Smoke me a kipper, I’ll be back for breakfast

London’s doing its absolute best to make me happy to leave right now – it’s raining sideways. We’ve consolidated our lives into five suitcases (plus a lot of boxes in storage), and the taxi gets here in an hour and a half. This time tomorrow – well, for me it won’t be this time tomorrow, for one thing, and for another we’ll still be flying – but pretty soon after that we’ll be in Sydney.

There should be a new word – I bet there’s one in German – for this mixture of sadness, excitement, fear and joy that comes with this kind of move. I’m astonishingly lucky to be going to such an exciting job in such an exciting place. I’m astonishingly lucky to have so much to leave behind. I’m astonishingly lucky to be living in a time when I can still live in the internet, and keep track of where all my friends are and what’s happening in their worlds, while being as far away as it’s really possible to be without actually being in space.

We’ve come a long way. We’re off a bit further. We’ll be back soon.

Upping sticks: moving to Sydney with Guardian Australia

I’m moving: not away from the Guardian, but with it. I’m going to be moving to Sydney for a secondment with the Guardian’s new Australian team. My role is editorial audience development, and will encompass SEO, analytics, community coordination, social media, and probably a whole bunch of other stuff I don’t know about yet.

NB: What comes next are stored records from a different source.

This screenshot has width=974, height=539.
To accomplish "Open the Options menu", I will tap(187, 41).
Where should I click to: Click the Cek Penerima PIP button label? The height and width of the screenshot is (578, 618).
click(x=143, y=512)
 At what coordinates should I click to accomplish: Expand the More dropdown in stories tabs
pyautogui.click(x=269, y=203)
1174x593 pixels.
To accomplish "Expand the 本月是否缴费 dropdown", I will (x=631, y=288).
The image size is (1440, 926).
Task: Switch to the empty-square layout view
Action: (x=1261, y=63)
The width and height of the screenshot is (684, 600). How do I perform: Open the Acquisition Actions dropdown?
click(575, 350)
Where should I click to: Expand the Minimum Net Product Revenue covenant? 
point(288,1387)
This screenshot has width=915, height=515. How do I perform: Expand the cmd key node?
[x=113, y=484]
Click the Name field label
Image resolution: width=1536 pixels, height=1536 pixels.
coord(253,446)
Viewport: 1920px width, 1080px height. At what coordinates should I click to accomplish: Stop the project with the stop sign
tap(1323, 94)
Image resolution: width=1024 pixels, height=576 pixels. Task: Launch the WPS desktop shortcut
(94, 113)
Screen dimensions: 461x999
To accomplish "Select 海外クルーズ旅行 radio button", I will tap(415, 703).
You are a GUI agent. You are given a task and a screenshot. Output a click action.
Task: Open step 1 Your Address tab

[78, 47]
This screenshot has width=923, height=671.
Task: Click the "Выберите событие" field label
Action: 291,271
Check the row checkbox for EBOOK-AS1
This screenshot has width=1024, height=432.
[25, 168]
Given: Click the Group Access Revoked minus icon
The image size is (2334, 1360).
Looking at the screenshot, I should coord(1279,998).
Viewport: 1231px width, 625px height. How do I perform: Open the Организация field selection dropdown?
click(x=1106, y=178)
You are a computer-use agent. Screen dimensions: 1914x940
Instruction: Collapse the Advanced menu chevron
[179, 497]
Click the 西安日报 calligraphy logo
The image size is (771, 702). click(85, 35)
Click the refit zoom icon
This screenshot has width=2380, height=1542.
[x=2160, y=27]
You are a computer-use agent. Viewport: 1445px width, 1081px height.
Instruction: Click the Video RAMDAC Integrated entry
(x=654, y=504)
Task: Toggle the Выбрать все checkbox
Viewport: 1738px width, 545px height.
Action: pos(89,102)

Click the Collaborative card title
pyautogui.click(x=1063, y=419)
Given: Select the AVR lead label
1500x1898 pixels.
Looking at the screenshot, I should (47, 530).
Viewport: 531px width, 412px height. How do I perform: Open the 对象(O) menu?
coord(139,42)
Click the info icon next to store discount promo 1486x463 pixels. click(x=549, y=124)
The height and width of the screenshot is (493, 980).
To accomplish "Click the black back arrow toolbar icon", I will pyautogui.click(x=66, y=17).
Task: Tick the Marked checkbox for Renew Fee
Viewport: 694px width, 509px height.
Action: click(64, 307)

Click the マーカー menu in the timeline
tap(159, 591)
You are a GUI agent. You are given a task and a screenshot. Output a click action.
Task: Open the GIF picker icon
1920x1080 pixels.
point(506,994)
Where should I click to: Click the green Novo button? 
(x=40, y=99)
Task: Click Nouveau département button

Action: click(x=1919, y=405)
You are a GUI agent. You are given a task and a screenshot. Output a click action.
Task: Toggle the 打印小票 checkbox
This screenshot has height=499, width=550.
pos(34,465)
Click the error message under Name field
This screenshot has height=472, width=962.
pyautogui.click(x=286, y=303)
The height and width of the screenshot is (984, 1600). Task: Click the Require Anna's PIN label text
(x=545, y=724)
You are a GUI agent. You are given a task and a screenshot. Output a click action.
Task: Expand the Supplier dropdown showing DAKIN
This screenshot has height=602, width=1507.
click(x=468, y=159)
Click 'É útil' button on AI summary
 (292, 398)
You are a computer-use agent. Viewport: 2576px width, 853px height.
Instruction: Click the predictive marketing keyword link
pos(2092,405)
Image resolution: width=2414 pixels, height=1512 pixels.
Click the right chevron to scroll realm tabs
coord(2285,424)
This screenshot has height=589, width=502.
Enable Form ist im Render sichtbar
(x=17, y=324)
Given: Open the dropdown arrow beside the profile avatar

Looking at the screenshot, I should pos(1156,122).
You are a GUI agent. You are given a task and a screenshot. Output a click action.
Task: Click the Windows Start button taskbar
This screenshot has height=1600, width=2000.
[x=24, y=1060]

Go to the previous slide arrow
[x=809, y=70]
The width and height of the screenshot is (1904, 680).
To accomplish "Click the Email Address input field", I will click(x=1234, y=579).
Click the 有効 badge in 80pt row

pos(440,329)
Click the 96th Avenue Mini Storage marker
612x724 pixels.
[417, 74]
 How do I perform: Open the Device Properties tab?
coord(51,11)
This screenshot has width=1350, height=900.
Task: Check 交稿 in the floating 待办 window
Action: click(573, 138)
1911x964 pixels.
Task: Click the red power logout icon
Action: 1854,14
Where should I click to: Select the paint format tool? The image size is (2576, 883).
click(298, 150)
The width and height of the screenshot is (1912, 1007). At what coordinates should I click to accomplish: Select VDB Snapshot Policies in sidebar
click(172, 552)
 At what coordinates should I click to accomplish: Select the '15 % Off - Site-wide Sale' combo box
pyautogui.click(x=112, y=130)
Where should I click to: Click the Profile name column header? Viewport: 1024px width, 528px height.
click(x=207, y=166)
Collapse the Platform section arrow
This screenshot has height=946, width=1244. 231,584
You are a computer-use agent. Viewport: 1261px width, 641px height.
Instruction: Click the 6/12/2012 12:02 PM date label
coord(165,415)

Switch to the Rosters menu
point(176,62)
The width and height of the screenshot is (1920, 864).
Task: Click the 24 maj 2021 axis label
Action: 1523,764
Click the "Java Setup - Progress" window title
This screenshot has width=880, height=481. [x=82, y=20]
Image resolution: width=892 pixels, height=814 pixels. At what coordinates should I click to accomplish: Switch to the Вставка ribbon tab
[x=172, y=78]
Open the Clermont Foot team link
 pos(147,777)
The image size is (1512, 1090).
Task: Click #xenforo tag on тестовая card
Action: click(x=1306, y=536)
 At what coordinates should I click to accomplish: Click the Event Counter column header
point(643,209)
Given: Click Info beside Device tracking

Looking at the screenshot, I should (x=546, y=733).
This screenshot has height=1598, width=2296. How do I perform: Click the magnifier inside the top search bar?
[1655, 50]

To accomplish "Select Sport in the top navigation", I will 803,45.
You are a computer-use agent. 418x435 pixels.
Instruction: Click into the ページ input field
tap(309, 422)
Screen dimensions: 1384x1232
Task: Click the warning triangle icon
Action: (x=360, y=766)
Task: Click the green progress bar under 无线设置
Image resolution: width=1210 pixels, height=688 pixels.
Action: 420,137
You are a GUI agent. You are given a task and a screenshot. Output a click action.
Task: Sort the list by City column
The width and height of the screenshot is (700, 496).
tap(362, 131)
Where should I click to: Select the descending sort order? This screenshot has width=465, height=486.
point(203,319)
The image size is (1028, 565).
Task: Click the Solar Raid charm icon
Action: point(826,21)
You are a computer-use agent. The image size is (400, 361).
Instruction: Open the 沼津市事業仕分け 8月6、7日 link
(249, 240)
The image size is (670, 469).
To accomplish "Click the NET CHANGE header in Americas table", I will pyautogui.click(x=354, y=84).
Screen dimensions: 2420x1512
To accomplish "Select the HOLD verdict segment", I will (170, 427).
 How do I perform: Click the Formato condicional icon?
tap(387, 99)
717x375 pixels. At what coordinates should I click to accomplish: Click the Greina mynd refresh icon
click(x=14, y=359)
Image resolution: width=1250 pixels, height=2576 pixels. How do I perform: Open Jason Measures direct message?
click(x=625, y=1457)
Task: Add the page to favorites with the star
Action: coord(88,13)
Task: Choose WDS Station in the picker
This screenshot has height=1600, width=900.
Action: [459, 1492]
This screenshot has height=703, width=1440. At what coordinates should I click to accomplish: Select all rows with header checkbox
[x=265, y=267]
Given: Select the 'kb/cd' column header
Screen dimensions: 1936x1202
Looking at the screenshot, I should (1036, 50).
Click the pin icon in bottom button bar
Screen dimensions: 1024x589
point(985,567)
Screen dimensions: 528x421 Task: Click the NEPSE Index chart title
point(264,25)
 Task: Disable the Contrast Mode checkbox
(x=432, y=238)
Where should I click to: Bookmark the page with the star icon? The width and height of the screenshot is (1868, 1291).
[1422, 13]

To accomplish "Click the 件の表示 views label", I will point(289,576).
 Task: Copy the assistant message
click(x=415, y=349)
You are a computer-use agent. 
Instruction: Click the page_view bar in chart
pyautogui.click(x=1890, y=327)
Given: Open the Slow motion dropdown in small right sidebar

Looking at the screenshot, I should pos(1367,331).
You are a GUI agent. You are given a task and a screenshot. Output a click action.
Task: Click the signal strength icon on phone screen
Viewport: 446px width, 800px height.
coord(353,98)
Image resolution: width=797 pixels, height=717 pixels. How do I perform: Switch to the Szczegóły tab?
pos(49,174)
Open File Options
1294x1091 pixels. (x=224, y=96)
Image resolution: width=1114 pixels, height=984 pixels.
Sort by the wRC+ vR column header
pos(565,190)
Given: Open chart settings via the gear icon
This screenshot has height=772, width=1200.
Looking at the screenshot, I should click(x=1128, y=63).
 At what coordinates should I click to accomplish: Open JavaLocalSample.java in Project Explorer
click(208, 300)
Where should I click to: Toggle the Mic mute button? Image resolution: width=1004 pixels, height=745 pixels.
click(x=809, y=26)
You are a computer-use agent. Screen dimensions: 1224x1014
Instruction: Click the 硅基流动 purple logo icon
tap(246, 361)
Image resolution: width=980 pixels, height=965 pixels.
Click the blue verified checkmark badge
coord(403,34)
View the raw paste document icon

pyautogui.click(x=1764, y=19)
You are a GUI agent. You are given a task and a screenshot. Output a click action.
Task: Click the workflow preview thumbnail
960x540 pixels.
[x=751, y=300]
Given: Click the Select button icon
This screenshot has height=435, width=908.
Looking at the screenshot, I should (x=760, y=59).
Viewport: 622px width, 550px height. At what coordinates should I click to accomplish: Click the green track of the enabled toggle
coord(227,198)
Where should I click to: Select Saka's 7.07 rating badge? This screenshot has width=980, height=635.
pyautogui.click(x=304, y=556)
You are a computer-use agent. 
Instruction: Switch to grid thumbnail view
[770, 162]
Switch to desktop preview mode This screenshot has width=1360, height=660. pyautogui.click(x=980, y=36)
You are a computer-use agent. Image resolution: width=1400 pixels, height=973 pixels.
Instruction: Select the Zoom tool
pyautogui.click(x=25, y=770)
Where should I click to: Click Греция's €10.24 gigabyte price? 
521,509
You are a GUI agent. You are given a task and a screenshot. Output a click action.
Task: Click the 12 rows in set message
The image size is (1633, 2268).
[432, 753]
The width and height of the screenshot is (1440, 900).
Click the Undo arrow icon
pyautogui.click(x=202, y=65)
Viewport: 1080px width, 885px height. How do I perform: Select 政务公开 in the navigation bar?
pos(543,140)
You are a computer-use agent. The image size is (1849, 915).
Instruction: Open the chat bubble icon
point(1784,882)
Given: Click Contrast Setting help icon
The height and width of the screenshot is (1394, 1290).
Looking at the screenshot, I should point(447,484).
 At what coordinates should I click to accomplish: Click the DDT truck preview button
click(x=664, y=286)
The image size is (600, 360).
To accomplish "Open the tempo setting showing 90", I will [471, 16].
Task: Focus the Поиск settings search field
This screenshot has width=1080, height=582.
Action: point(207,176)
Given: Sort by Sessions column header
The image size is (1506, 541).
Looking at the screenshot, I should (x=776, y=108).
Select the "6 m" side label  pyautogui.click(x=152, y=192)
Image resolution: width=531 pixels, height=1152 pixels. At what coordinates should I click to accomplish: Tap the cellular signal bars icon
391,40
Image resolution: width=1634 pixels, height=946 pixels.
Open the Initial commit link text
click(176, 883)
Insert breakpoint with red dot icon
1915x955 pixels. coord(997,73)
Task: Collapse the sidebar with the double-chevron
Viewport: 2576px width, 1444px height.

It’s a small, brilliant team full of interesting folks, with lots of exciting opportunities ahead; I can’t wait to get started.

It’s also literally half a world away. I’m lucky – we’re lucky – to be in a position where Grant can come with me, and can hopefully work and live alongside me, rather than having to be apart for what’s likely to be at least 9 months. We’re at a time in both our lives where upping sticks to somewhere with wombats and wallabies is not just possible but sounds like it could be bloody good fun. It will be hugely sad to be so far away from friends and families, but it will also be a very big adventure.

It turns out I own an awful lot of things I don’t need. And an astounding number of Nerf guns, which I clearly need to keep somewhere till we get back, along with the fire axes and the smoke machine and all of the books. If I owe you a coffee, a beer, an email or a chat, now’s a very good time to cash it in, while I’m still hunting for paperwork and trying to get our lives stowed away before we leave. Also if you’ve seen my birth certificate, I need that back.

And, in unrelated news, I’m hosting The Story conference next Friday. Hopefully I’ll see some of you there.